“Doctor, it’s all a mistake. I swear to you I am innocent. You don’t know how it humiliates me for you to see me like this—you, who knew me in the old days at home, when I was rich and petted and loved. And now I haven’t a friend in the world. My husband left me. If you will tell them to let me off, they will do it for your sake. I swear to you I will leave New York, go back to my old home and try to begin life over again.” She buried her face in her hands.
“What shall I do?” he whispered to Kate. “She is lying. She will never leave New York.”
“Promise her—promise her; I’ll try to do something for her.”
They passed inside, along Murderers’ Row, and stopped before the cell in which stood the man waiting his new trial. He poured out his story again, and as Gordon looked sadly through the bars at his face the certainty of his guilt gave the lie to every fair word.
As his glib tongue rattled on, Gordon’s mind was farther and farther away. He was thinking of that grim sentence from the old Bible, “Sin when it is full grown bringeth forth death.” And again this problem of sin, the wilful and persistent violation of known law, threw its shadow for a moment over his dream of social brotherhood. The voice of the man angered him. He frowned, bade him good-by and left.

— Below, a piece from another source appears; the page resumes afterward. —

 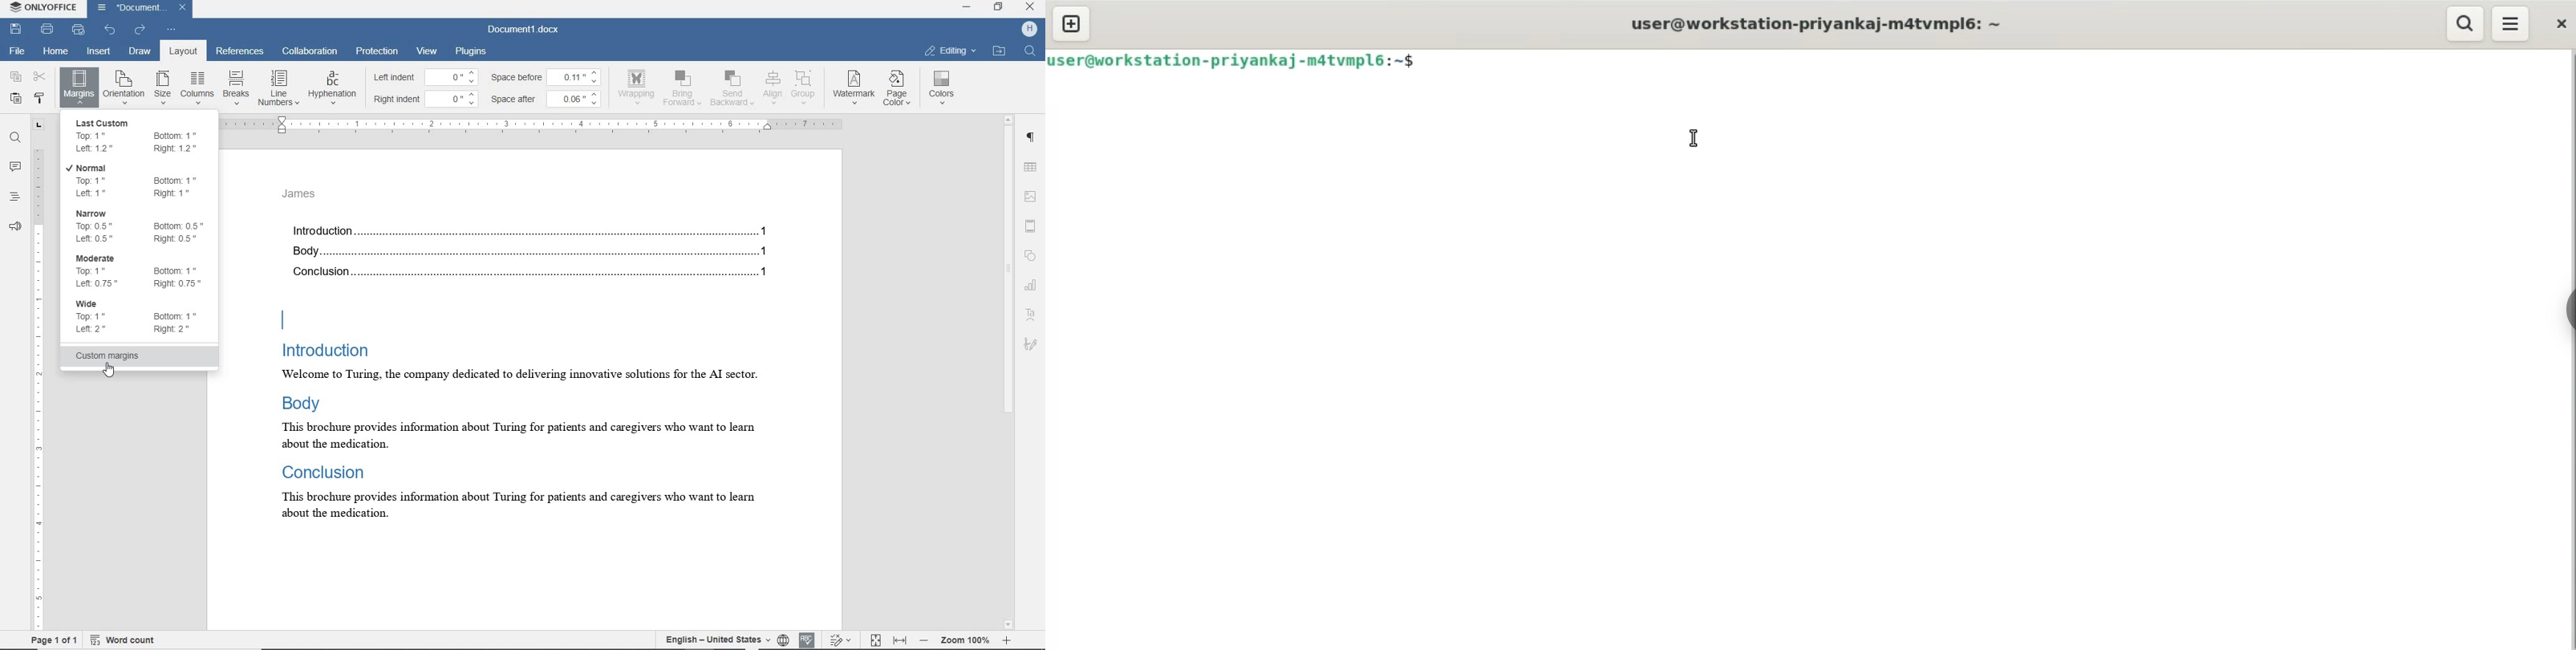 I want to click on draw, so click(x=140, y=50).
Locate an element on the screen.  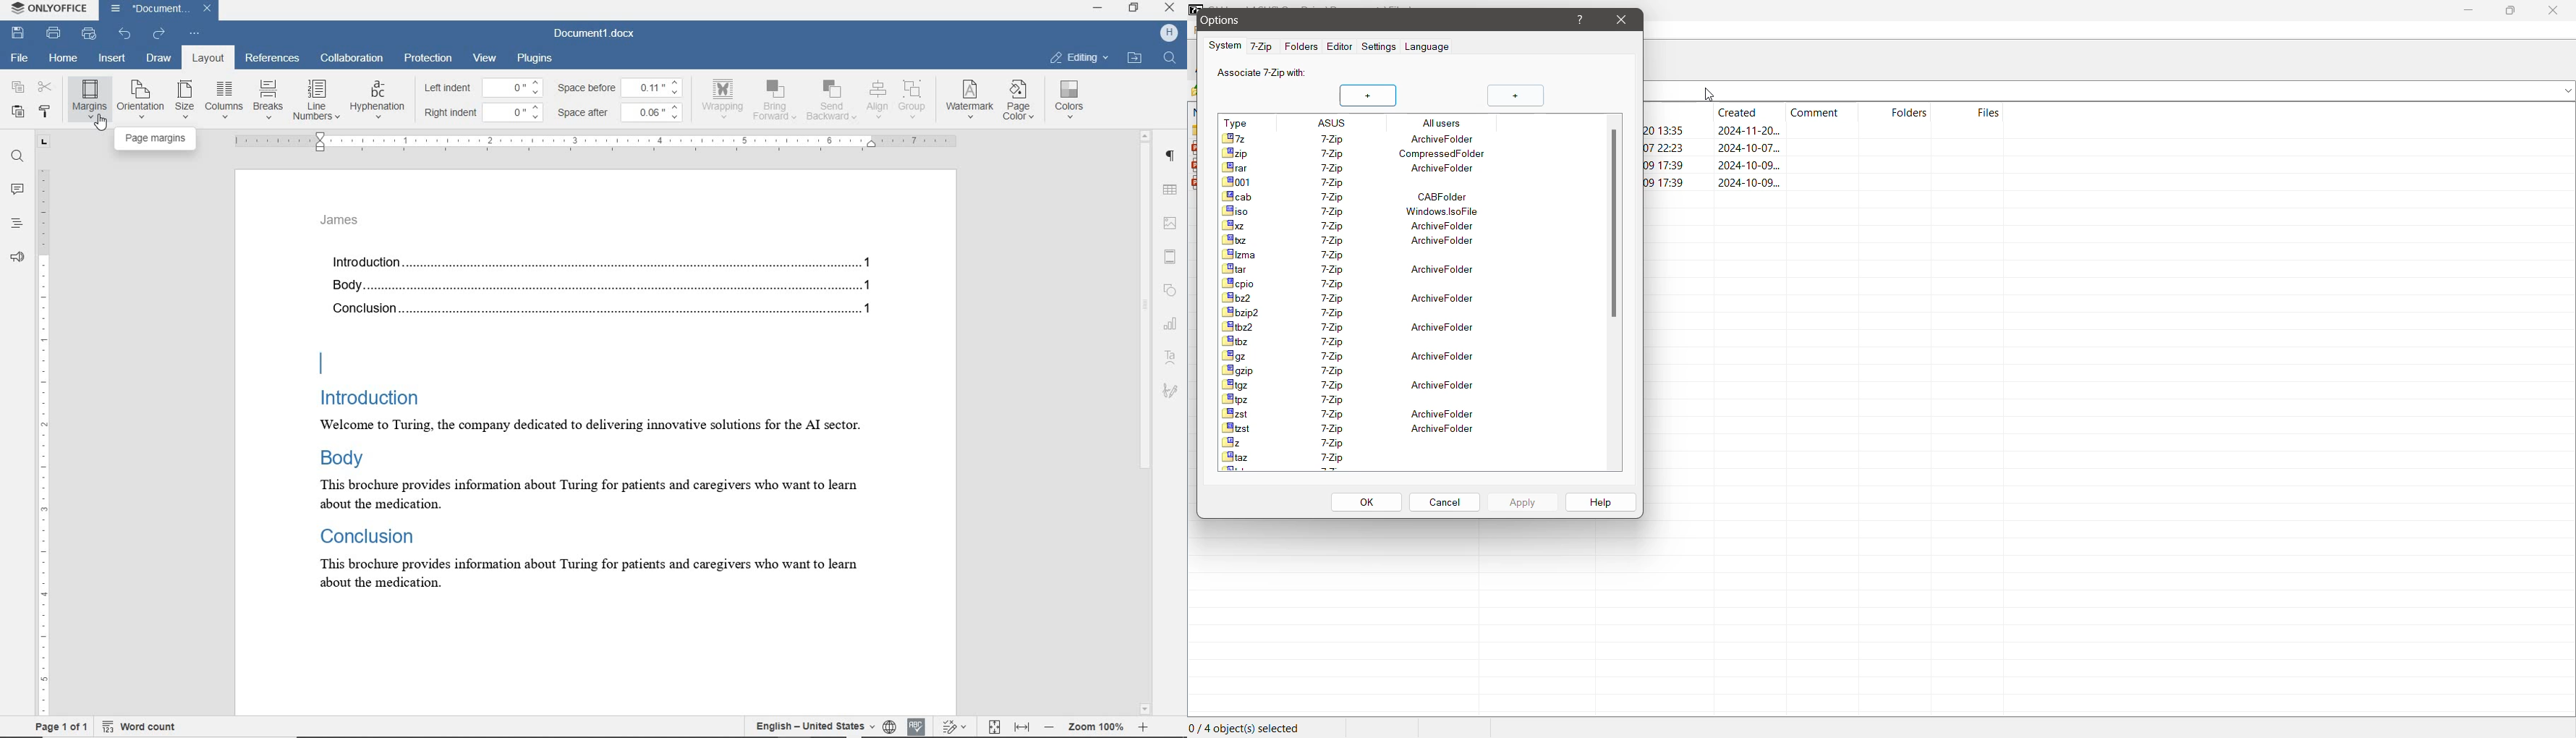
paragraph settings is located at coordinates (1173, 159).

And as he passed out, he felt, in spite of the charm of Kate’s companionship, the shadow of that veiled mother by his side, and heard the bitter cries of her broken heart, until the sin and shame of the man seemed his own. The pity and pathos of it all haunted and filled him with vague forebodings.—“Now for something more cheerful,” he said, as they passed out of the Tombs and boarded an uptown car.
“A derrick at work in that wreck yesterday fell on a working-man. He has a wife and four children. We must see how he is getting on.”
They got off on the Bowery, turned down a cross street toward the East River, threading their way through the masses of people jamming the sidewalks, and dodging missiles from dirty children screaming and romping at play.
“Mercy!” exclaimed Kate, “I thought Broadway and Fifth Avenue and the shopping districts crowded—but this is beyond belief! I didn’t know there were so many people in the world.”
“And what you see, just a drop in the ocean of humanity. There are miles and miles of these tenements in New York—square mile after square mile, packed from cellar to attic. We have a million and a half crowded behind these grim walls on this island alone.”